Malformed Entry in the Training Dataset

Hi,

I think I have found a malformed entry in the training dataset (training.jsonl).

The entry with the uuid “ad9271b7-9983-42f5-9bd9-fdfcb171ddaa” is classified as “passage”, but the spoiler is constructed from 2 paragraphs. Also, the “spoilerPositions” is a single value in one paragraph and the character index is higher than the character count in the paragraph.

Dear Tom,

Thank you for pointing this out.
For reference, I include the corresponding instance from the training data here:

{“uuid”: “ad9271b7-9983-42f5-9bd9-fdfcb171ddaa”, “postId”: “4u446t”, “postText”: [“What Happens When You Get a Perfect Score on Pac-Man Will Blow Your Mind”], “postPlatform”: “reddit”, “targetParagraphs”: [“GIF”, “Billy Mitchell takes video games very seriously. He’s been called one of the greatest arcade gamers ever, and there’s even a documentary about his insane high score in Donkey Kong called The King of Kong: A Fistful of Quarters.”, “Even with his own full-length documentary film, Mitchell is still best-known for one thing: He was the first person to get a perfect score (3,333,360 points) in Pac-Man. Mitchell set the record in 1999, almost two decades after the game was originally released.”, “"You start off on the first board, and on board 21, that’s where it reaches the maximum difficulty," Mitchell said in a recent interview about the achievement. "You have to navigate all the way to board 255 doing the same repetitive thing. You can’t miss a dot, a prize, a blue man. You can’t die once."”, “In the video, Mitchell explains how, at level 256, there’s only enough memory in the game for the left-half of the board. The right-half of the game is filled with computer garble that looks something like the Matrix code.”, “"You get to the end, and there’s nothing to do but die."”], “targetTitle”: “What Happens When You Get a Perfect Score on Pac-Man Will Blow Your Mind”, “targetDescription”: “Billy Mitchell takes video games very seriously. He’s been called one of the greatest arcade gamers ever, and there’s even a documentary about his insane high score in Donkey Kong called The King of Kong: A Fistful of Quarters.”, “targetKeywords”: “Pac-Man, Arcade, Billy Mitchell, Sploid”, “provenance”: {“source”: “anonymized”, “humanSpoiler”: “The game runs out of memory and you die”, “spoilerPublisher”: “savedyouaclick”}, “spoiler”: [“at level 256, there’s only enough memory in the game for the left-half of the board. The right-half of the game is filled with computer garble that looks something like the Matrix code. "You get to the end, and there’s nothing to do but die."”], “spoilerPositions”: [[[4, 836]]], “tags”: [“passage”]}

I think that the label passage is correct because we labeled everything that is consecutive text longer than 5 words as a passage, and this is true for the example (although the example spans two paragraphs, but it is still consecutive).
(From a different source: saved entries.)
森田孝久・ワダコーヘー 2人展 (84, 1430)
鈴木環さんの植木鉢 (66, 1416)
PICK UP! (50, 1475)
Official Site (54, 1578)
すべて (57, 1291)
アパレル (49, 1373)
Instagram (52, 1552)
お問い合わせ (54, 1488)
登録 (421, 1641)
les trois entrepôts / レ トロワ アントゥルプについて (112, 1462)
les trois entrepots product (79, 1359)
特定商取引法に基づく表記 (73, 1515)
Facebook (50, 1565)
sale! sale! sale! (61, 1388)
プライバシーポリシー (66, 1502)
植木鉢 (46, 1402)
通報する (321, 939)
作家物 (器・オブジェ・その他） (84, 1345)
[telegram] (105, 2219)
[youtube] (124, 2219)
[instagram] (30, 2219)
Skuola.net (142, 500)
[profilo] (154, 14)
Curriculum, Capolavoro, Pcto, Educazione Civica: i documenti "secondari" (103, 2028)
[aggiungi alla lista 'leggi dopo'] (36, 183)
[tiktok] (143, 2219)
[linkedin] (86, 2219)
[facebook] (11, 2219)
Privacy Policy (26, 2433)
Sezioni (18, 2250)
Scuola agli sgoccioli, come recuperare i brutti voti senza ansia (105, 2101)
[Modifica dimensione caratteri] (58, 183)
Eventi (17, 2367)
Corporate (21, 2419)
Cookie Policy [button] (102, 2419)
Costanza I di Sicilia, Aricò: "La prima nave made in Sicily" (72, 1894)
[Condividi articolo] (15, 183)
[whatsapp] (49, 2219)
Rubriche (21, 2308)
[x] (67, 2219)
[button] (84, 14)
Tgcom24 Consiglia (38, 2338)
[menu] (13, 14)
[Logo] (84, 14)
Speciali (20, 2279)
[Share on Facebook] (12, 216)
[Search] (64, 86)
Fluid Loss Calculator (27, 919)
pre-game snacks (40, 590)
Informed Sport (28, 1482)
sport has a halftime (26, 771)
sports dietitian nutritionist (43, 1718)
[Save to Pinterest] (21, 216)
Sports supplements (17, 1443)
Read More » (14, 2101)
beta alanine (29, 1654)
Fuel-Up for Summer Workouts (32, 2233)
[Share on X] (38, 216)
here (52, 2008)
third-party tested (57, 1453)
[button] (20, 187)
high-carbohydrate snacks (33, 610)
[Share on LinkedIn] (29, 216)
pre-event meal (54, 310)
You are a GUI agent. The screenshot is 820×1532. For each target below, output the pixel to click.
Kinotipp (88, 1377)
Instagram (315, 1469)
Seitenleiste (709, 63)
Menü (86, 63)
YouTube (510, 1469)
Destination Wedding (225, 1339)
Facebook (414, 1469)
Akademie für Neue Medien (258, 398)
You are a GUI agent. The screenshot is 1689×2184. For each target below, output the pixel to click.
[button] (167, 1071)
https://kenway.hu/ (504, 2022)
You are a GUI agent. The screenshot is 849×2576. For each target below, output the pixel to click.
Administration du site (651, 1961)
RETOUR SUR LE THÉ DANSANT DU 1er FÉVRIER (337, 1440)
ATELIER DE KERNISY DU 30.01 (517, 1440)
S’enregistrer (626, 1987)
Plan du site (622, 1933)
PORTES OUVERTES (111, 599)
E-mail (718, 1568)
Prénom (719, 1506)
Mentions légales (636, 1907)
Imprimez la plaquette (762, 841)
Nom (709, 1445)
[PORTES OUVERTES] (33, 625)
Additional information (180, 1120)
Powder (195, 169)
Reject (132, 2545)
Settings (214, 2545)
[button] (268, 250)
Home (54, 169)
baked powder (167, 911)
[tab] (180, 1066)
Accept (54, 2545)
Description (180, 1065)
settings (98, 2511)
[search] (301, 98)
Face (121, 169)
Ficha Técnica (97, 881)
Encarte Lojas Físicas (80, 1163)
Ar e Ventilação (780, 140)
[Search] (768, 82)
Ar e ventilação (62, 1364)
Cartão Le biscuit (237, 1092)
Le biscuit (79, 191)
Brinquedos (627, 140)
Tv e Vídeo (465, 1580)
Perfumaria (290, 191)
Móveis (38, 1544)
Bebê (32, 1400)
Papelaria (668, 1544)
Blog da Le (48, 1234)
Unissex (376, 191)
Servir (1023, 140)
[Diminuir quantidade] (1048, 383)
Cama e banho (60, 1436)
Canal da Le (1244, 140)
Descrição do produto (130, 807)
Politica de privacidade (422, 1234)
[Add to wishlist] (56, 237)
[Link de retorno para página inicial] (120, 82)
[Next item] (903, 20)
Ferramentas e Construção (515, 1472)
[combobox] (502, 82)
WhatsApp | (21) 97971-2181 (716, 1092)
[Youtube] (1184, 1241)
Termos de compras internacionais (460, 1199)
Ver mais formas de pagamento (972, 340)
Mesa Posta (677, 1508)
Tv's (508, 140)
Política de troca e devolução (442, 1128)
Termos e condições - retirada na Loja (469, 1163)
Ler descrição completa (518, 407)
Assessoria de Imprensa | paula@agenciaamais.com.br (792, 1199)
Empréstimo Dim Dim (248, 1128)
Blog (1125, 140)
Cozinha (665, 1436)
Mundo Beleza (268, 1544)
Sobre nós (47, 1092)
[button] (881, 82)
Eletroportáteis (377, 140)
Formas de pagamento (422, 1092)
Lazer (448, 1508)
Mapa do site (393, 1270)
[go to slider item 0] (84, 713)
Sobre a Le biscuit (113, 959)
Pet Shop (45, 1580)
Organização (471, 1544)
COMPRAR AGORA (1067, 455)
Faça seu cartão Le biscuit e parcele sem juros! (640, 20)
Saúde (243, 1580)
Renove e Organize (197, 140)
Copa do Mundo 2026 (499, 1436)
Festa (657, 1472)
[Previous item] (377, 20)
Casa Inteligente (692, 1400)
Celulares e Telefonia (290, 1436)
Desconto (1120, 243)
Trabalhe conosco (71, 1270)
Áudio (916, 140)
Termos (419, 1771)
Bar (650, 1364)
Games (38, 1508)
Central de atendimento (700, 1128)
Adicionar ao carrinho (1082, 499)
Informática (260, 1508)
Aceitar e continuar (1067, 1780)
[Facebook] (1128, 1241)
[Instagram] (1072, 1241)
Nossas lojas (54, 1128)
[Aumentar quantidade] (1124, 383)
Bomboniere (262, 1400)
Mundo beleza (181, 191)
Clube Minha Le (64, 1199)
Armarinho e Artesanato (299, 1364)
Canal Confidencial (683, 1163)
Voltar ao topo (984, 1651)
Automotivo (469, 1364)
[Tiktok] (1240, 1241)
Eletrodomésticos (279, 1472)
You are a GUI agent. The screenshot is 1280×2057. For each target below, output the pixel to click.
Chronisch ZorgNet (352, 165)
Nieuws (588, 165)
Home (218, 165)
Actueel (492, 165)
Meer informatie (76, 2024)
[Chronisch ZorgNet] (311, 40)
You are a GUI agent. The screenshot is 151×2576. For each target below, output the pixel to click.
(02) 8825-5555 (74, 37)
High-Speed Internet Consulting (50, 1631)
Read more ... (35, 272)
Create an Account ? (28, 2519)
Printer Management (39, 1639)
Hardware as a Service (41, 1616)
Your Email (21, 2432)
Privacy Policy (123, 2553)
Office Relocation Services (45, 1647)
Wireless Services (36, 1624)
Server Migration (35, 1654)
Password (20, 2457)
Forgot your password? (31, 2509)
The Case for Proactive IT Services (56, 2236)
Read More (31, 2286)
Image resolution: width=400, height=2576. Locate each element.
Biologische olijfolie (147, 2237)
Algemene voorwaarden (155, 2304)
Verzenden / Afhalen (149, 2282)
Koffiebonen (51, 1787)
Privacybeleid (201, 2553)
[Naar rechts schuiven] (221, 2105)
The spoilerPosition does not include the end-position because the spoiler ends at the end of the document.

You are right, this is misleading, we will release a new version of the dataset that improves this. But I guess it is not too urgent for you, as you can continue working?
So that we can ship multiple minor improvements when we release the next version on Zenodo?

Best Regards,

Maik

Dear Maik,

thank you for your clarification.

It is not urgent and we can wait for the next release.

Best Regards,

Tom